Un Cyrano farceur en ouverture des Nuits de Fourvière

Un Cyrano farceur en ouverture des Nuits de Fourvière
Ovation lyonnaise pour le Cyrano de Lavaudant à Fourvière - LyonMag

Cyrano de Bergerac ouvrait l'édition 2013 des Nuits de Fourvière ce mardi soir dans l'Odéon.

Il y a comme le rappelle le programme du spectacle deux façons d'appréhender  la pièce de Rostand : l'approche comique ou l'approche tragique. Georges Lavaudant, metteur en scène de cette création en première mondiale offerte au Festival lyonnais a choisit la première.

La farce intervient dès l'apparition de son Cyrano, incarné par Patrick Pineau. On est là face à un personnage immédiatement truculent, follement rustre et d'emblée bourru. Ce personnage que l'on ne présente plus peut être vu comme ce que l'on désigne familièrement par le terme "beauf". Et un beauf qui parle en vers acides mais toujours à propos, ça décoiffe. Le bougre déclame ses fracassants alexandrins comme il manie l'épée.
La pièce est un classique du répertoire français et Lavaudant le prouve en en mettant le texte dans la bouche d'un comédien au ton tonitruant. Il hurle, se trémousse, chante, brocarde et invective, toujours avec aplomb et panache, un panache superbe car vain, un panache magnifique à rendre Henri IV blanc comme un linge.

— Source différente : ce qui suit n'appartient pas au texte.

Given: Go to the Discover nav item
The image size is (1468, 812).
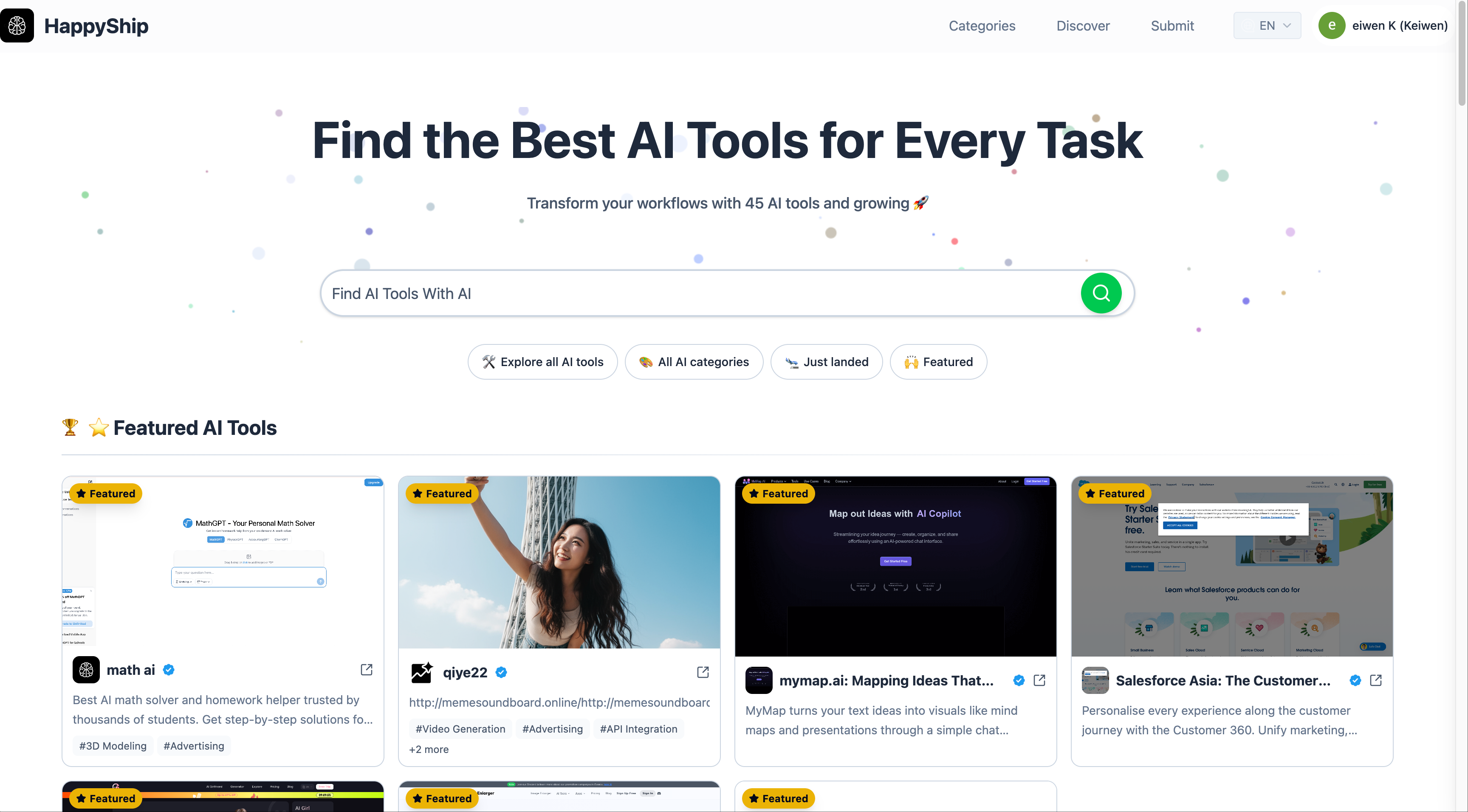Looking at the screenshot, I should coord(1082,25).
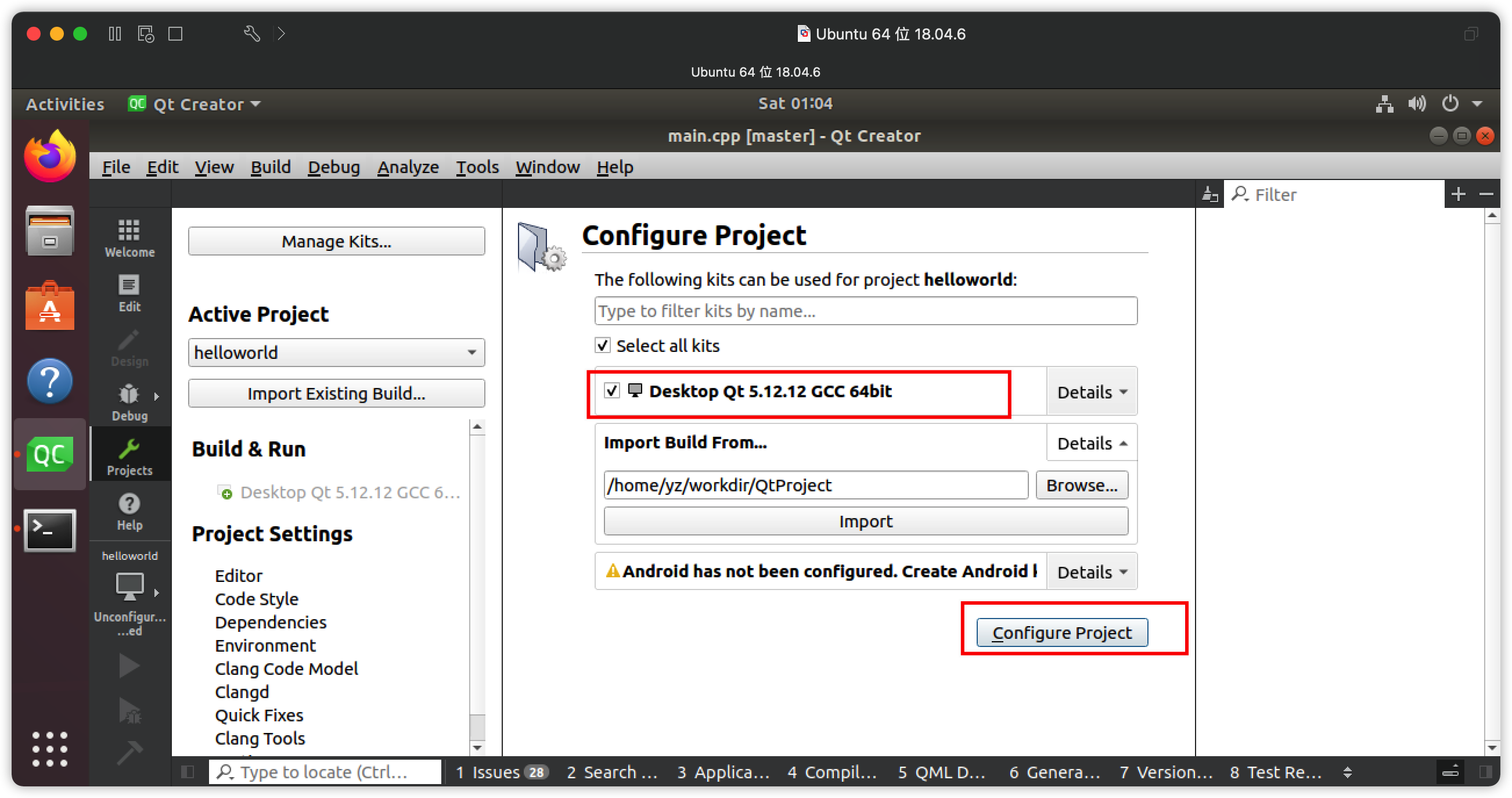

L'Odéon de Fourvière en a vu d'autres, et ce n'est pas le décor épuré tirant sur le vert qui l'aura surpris, c'est la tonalité du jeu qui s'en est chargée. Cyrano, maître d'armes gascon et poète d'instinct, renvoie par son seul nez à une dualité du sentiment amoureux étandable aux rapports sociétaux : la beauté physique est-elle gage d’attirance ou mieux, de qualité ? Car si le guerrier est déformé par son roc, son pic, son cap, que dis-je son cap... sa péninsule nasale, il est aimé de Roxane pour ce qu'il est en lui, à savoir un manieur de mots hors-pair capable d'exprimer bellement ce que chacun ressent quand il est amoureux, pour  mourir éconduit mais de son propre chef ! Le jeu de Pineau cisèle cette prouesse en le faisant pourtant sur un ton nonchalant.
Il faut de l'énergie pour un rôle pareil, il en a à revendre et les ruines antiques sont l'écrin acoustique de son généreux coffre. Il est d'ailleurs également puissant que Roxane (Marie Kauffmann) est juste dans sa retenue faussement non maîtrisée de jeune femme amoureuse d'un homme pour sa plastique. Ce duo fonctionne et palpite, n'en déplaise aux caciques de la tragédie qui resteront c'est vrai quelque peu sur leur faim. Ce Cyrano a pris très diaphanement le parti du comique, et tout comme chez Molière, Rostand nous fait du coup penser en faisant rire. Sous le balcon nuptial ou dans le siège d'Arras, l'assistance rigole mais rigole d'elle même, à gorge déployée quand on suggère le sexe ou de soulagement quand elle oublie la mort.

Bravo Georges Lavaudant pour cette mise en scène servie d'ailleurs aussi par d'épatants cadets, un De Guiche impayable et un Ragueneau génial.
Cyrano de Bergerac est proposé jusqu'au 12 juin, à 21h30, pétantes. Les coussins volent en fin de représentation, quand sonne minuit.